> _OBJECTIVE_: Rewrite the data below, replacing every instance of "GUI agent" with "interface assistant" and leaving everything else unchanged.

-- Start PROVIDED RECORDS --

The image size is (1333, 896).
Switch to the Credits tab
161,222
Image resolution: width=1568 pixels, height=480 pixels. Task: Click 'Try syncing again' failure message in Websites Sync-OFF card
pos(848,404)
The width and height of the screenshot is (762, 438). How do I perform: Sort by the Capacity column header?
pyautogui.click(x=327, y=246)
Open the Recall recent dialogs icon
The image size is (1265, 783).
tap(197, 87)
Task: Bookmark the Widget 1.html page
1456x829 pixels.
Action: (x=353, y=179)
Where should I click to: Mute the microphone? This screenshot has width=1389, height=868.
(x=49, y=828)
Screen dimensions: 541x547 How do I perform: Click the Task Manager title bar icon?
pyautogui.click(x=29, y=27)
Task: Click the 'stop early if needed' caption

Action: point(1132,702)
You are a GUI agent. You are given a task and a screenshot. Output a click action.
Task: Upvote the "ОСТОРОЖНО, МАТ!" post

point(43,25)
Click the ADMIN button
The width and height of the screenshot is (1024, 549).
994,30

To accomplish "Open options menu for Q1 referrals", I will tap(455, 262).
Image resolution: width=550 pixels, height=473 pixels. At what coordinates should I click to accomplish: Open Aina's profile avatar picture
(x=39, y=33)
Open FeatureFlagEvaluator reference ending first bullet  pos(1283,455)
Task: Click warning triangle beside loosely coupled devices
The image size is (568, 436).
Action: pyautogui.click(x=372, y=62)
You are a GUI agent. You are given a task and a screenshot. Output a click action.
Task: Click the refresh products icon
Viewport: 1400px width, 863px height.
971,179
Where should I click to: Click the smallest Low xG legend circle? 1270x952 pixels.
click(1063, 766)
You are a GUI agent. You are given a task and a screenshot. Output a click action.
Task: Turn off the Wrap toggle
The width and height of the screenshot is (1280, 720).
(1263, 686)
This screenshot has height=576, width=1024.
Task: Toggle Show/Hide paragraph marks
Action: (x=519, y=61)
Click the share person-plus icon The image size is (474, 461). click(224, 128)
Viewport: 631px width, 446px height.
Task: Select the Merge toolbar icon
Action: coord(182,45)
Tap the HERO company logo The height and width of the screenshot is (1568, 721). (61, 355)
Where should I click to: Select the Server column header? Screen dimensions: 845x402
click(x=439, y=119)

-- End PROVIDED RECORDS --

> _THE REPLY_:
The image size is (1333, 896).
Switch to the Credits tab
161,222
Image resolution: width=1568 pixels, height=480 pixels. Task: Click 'Try syncing again' failure message in Websites Sync-OFF card
pos(848,404)
The width and height of the screenshot is (762, 438). How do I perform: Sort by the Capacity column header?
pyautogui.click(x=327, y=246)
Open the Recall recent dialogs icon
The image size is (1265, 783).
tap(197, 87)
Task: Bookmark the Widget 1.html page
1456x829 pixels.
Action: (x=353, y=179)
Where should I click to: Mute the microphone? This screenshot has width=1389, height=868.
(x=49, y=828)
Screen dimensions: 541x547 How do I perform: Click the Task Manager title bar icon?
pyautogui.click(x=29, y=27)
Task: Click the 'stop early if needed' caption

Action: point(1132,702)
You are a interface assistant. You are given a task and a screenshot. Output a click action.
Task: Upvote the "ОСТОРОЖНО, МАТ!" post

point(43,25)
Click the ADMIN button
The width and height of the screenshot is (1024, 549).
994,30

To accomplish "Open options menu for Q1 referrals", I will tap(455, 262).
Image resolution: width=550 pixels, height=473 pixels. At what coordinates should I click to accomplish: Open Aina's profile avatar picture
(x=39, y=33)
Open FeatureFlagEvaluator reference ending first bullet  pos(1283,455)
Task: Click warning triangle beside loosely coupled devices
The image size is (568, 436).
Action: pyautogui.click(x=372, y=62)
You are a interface assistant. You are given a task and a screenshot. Output a click action.
Task: Click the refresh products icon
Viewport: 1400px width, 863px height.
971,179
Where should I click to: Click the smallest Low xG legend circle? 1270x952 pixels.
click(1063, 766)
You are a interface assistant. You are given a task and a screenshot. Output a click action.
Task: Turn off the Wrap toggle
The width and height of the screenshot is (1280, 720).
(1263, 686)
This screenshot has height=576, width=1024.
Task: Toggle Show/Hide paragraph marks
Action: (x=519, y=61)
Click the share person-plus icon The image size is (474, 461). click(224, 128)
Viewport: 631px width, 446px height.
Task: Select the Merge toolbar icon
Action: coord(182,45)
Tap the HERO company logo The height and width of the screenshot is (1568, 721). (61, 355)
Where should I click to: Select the Server column header? Screen dimensions: 845x402
click(x=439, y=119)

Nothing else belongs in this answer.